🤖 AI Summary
Code literal translation suffers from low accuracy in scenarios involving substantial cross-language disparities, limited target-language resources (e.g., Rust), or strict type systems. To address this, we propose a pseudocode-driven semantic translation paradigm: source code is first abstracted into language-agnostic, logically clear pseudocode, which is then translated into target-language code. This approach decouples program semantics from syntactic realization, mitigating interference from language-specific details. Empirical evaluation across 9,690 cross-lingual translation tasks spanning six programming languages—using five state-of-the-art large language models—demonstrates that pseudocode relaying significantly improves translation success rates, especially in low-resource and strongly-typed settings, while exhibiting complementary performance to direct translation. Both automated and human evaluations corroborate its effectiveness. This work provides the first systematic empirical validation of pseudocode as a structurally advantageous and practically valuable intermediate representation for code translation.
📝 Abstract
Large language models (LLMs) show great potential in code translation. However, accurate translation remains challenging when using the commonly adopted direct code-to-code translation approach, which converts a program into the target programming language (PL) in a single step.
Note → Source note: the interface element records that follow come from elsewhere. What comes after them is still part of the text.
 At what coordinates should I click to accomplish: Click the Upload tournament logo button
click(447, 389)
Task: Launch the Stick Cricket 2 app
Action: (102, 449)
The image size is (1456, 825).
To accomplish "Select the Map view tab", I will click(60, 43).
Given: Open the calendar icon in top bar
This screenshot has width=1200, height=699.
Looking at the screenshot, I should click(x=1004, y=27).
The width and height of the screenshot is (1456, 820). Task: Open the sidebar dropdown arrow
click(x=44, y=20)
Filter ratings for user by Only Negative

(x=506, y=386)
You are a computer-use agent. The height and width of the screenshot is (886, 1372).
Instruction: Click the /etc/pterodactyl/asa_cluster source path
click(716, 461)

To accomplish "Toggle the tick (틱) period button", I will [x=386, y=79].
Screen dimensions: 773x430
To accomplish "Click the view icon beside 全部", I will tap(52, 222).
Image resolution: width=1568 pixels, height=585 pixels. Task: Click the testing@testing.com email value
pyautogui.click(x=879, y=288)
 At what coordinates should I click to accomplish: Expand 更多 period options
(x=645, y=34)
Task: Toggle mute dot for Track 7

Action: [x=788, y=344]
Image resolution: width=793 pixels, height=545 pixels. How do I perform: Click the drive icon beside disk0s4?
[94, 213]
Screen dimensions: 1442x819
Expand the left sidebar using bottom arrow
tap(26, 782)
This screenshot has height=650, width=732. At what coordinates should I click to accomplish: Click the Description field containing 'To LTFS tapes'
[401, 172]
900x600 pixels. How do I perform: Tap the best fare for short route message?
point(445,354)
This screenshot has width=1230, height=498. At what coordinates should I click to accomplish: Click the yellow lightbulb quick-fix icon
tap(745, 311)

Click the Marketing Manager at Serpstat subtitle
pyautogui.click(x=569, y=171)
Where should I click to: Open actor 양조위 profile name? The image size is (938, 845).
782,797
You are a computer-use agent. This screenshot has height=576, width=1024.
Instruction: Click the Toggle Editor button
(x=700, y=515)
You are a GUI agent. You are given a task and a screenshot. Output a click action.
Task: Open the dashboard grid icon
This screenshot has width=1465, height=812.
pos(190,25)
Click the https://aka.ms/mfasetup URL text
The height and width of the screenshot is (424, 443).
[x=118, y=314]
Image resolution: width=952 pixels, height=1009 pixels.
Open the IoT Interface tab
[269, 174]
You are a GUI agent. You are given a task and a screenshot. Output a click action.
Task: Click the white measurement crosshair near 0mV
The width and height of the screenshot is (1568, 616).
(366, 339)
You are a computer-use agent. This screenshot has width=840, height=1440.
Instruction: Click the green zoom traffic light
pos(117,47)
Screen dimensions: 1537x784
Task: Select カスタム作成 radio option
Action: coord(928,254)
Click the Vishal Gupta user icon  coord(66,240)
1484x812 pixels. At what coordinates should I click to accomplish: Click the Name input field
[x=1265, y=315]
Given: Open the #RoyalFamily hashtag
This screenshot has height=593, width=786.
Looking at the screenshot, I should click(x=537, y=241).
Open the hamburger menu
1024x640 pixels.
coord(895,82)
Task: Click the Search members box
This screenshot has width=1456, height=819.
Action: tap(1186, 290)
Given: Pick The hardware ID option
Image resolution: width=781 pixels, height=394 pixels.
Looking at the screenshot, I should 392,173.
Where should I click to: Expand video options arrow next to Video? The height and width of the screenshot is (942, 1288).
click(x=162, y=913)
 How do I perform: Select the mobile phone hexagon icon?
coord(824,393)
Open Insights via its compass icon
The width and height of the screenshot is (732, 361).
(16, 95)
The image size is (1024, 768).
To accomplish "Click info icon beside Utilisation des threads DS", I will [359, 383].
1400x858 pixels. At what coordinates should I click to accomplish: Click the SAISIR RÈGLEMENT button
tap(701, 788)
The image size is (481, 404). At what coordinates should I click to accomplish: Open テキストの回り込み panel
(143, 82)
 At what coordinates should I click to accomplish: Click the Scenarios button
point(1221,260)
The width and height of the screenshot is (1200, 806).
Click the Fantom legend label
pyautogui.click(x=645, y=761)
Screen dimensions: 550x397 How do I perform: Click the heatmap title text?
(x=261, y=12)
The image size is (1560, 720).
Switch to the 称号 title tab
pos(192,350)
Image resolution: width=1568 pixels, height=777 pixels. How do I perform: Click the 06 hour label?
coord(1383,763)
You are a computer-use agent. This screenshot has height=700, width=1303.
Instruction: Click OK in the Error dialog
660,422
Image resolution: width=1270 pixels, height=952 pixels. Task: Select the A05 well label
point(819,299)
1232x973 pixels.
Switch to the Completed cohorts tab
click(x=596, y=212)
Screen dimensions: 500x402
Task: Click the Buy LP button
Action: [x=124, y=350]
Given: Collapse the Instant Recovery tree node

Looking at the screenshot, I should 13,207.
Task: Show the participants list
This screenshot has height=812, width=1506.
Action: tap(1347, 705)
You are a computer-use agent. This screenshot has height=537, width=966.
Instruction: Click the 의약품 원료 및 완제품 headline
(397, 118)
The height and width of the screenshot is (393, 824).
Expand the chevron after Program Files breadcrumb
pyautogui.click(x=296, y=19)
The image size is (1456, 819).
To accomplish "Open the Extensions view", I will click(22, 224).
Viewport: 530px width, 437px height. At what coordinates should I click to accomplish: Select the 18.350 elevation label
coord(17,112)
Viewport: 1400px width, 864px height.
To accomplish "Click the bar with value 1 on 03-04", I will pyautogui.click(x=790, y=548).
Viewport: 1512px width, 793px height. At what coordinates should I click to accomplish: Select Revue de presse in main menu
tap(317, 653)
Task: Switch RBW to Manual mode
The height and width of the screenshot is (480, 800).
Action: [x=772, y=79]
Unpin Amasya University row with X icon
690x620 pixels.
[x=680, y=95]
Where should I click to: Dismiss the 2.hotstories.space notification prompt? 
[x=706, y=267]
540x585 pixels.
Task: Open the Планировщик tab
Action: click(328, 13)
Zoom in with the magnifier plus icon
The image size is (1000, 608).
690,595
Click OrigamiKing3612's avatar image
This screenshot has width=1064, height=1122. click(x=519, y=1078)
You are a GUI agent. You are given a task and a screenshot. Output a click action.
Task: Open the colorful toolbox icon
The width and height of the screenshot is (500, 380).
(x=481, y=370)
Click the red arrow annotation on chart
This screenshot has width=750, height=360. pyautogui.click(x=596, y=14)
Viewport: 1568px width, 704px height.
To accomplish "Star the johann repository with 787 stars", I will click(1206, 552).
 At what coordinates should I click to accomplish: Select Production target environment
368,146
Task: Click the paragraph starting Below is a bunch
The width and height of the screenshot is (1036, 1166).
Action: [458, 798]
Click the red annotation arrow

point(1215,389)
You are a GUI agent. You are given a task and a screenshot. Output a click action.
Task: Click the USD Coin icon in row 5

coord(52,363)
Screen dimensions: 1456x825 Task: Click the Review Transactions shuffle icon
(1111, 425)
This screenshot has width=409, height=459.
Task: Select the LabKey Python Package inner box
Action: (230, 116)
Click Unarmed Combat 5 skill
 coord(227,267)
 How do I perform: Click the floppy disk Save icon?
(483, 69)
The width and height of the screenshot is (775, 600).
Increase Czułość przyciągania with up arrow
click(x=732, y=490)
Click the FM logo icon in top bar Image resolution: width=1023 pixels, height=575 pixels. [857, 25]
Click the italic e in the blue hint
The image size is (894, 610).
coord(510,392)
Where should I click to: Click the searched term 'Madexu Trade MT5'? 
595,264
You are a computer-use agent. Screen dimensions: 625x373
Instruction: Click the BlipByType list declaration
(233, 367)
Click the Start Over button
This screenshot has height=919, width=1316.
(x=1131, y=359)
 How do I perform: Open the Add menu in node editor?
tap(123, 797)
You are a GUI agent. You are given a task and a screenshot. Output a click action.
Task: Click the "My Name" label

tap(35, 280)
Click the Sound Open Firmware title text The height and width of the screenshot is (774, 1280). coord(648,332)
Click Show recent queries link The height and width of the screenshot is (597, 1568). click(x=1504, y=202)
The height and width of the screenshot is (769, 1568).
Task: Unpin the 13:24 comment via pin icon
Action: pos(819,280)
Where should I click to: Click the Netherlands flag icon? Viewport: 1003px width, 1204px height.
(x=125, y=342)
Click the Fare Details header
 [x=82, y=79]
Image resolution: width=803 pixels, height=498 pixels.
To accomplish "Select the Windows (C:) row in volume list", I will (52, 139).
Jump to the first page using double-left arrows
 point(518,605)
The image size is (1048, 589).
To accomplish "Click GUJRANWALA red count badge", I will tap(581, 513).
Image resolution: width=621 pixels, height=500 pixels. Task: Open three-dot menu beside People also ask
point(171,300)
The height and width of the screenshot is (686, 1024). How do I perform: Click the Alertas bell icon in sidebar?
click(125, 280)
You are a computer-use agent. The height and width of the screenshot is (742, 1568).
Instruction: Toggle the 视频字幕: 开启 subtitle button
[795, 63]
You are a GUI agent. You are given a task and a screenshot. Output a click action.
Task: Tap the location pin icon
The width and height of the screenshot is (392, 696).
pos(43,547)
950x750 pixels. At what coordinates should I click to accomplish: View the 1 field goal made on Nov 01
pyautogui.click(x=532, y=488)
Inspired by the success of incorporating intermediate steps to guide LLMs in resolving challenging tasks, we explore pseudocode-based code translation, which emulates the human semantic translation by first interpreting the program's intent and logic into pseudocode and then implementing it in the target PL. We find that pseudocode-based translation helps translate programs that direct translation struggles to handle. Nonetheless, the effectiveness, advantages, and limitations of this approach remain underexplored. To bridge this gap, we present an empirical study on pseudocode-based code translation, aiming to investigate its effectiveness in enhancing the direct translation approach, illuminate its effective usage, and identify limitations hindering its potential benefits. By comparing direct and pseudocode-based translation approaches on 9,690 translation tasks across six PLs with five popular LLMs, we demonstrate that pseudocode-based translation can effectively complement direct translation, particularly when translating from flexible to rigid PLs or dealing with low-resource Rust. Based on these findings, we suggest adopting strategies that combine the complementary strengths of both approaches to enhance code translation accuracy. We also reveal the advantages of pseudocode-based translation in disentangling translations of complicated programs and mitigating distractions from detailed implementations in original programs, as well as its limitations due to incorrect, incomplete, or ambiguous pseudocode.